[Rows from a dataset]
— Begin —

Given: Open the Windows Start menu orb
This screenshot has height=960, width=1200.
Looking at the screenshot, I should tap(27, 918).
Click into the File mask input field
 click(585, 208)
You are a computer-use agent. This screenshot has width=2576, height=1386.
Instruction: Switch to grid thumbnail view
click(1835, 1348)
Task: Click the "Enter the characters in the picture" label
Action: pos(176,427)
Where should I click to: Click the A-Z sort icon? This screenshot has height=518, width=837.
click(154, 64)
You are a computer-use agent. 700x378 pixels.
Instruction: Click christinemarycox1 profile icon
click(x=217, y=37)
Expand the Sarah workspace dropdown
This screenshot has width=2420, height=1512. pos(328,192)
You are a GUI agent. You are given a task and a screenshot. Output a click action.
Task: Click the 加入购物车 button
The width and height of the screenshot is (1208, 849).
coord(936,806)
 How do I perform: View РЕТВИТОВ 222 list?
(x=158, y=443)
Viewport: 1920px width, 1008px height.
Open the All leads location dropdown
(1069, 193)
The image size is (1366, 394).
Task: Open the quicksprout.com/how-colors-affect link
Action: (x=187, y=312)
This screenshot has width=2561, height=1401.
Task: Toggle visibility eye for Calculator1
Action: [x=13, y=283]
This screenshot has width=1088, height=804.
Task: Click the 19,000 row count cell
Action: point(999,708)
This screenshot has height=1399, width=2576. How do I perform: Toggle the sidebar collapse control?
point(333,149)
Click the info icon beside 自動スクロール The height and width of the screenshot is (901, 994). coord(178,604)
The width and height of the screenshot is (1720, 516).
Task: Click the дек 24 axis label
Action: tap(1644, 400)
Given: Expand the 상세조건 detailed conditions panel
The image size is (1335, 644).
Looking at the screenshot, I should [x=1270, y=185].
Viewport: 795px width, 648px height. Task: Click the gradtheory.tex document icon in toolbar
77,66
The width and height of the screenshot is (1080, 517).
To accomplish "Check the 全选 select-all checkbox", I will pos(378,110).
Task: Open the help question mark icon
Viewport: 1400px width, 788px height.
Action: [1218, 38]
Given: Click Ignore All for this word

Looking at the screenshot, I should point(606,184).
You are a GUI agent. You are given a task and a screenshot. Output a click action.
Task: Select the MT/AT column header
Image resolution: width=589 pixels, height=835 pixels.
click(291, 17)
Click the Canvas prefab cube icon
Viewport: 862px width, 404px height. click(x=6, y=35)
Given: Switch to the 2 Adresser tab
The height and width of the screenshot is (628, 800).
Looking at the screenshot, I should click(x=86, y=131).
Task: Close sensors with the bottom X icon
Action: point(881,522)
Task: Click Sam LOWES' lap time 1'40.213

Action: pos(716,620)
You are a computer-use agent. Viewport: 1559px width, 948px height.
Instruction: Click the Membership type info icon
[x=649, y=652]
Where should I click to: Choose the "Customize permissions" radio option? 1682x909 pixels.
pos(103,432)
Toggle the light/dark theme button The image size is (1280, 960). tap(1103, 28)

— End —

WRITTEN EXERCISE -
Repeat every line above word for word.

SOLUTION TO THIS TASK -
Given: Open the Windows Start menu orb
This screenshot has height=960, width=1200.
Looking at the screenshot, I should tap(27, 918).
Click into the File mask input field
 click(585, 208)
You are a computer-use agent. This screenshot has width=2576, height=1386.
Instruction: Switch to grid thumbnail view
click(1835, 1348)
Task: Click the "Enter the characters in the picture" label
Action: pos(176,427)
Where should I click to: Click the A-Z sort icon? This screenshot has height=518, width=837.
click(154, 64)
You are a computer-use agent. 700x378 pixels.
Instruction: Click christinemarycox1 profile icon
click(x=217, y=37)
Expand the Sarah workspace dropdown
This screenshot has width=2420, height=1512. pos(328,192)
You are a GUI agent. You are given a task and a screenshot. Output a click action.
Task: Click the 加入购物车 button
The width and height of the screenshot is (1208, 849).
coord(936,806)
 How do I perform: View РЕТВИТОВ 222 list?
(x=158, y=443)
Viewport: 1920px width, 1008px height.
Open the All leads location dropdown
(1069, 193)
The image size is (1366, 394).
Task: Open the quicksprout.com/how-colors-affect link
Action: (x=187, y=312)
This screenshot has width=2561, height=1401.
Task: Toggle visibility eye for Calculator1
Action: [x=13, y=283]
This screenshot has width=1088, height=804.
Task: Click the 19,000 row count cell
Action: point(999,708)
This screenshot has height=1399, width=2576. How do I perform: Toggle the sidebar collapse control?
point(333,149)
Click the info icon beside 自動スクロール The height and width of the screenshot is (901, 994). coord(178,604)
The width and height of the screenshot is (1720, 516).
Task: Click the дек 24 axis label
Action: tap(1644, 400)
Given: Expand the 상세조건 detailed conditions panel
The image size is (1335, 644).
Looking at the screenshot, I should [x=1270, y=185].
Viewport: 795px width, 648px height. Task: Click the gradtheory.tex document icon in toolbar
77,66
The width and height of the screenshot is (1080, 517).
To accomplish "Check the 全选 select-all checkbox", I will pos(378,110).
Task: Open the help question mark icon
Viewport: 1400px width, 788px height.
Action: [1218, 38]
Given: Click Ignore All for this word

Looking at the screenshot, I should point(606,184).
You are a GUI agent. You are given a task and a screenshot. Output a click action.
Task: Select the MT/AT column header
Image resolution: width=589 pixels, height=835 pixels.
click(291, 17)
Click the Canvas prefab cube icon
Viewport: 862px width, 404px height. click(x=6, y=35)
Given: Switch to the 2 Adresser tab
The height and width of the screenshot is (628, 800).
Looking at the screenshot, I should click(x=86, y=131).
Task: Close sensors with the bottom X icon
Action: point(881,522)
Task: Click Sam LOWES' lap time 1'40.213

Action: pos(716,620)
You are a computer-use agent. Viewport: 1559px width, 948px height.
Instruction: Click the Membership type info icon
[x=649, y=652]
Where should I click to: Choose the "Customize permissions" radio option? 1682x909 pixels.
pos(103,432)
Toggle the light/dark theme button The image size is (1280, 960). tap(1103, 28)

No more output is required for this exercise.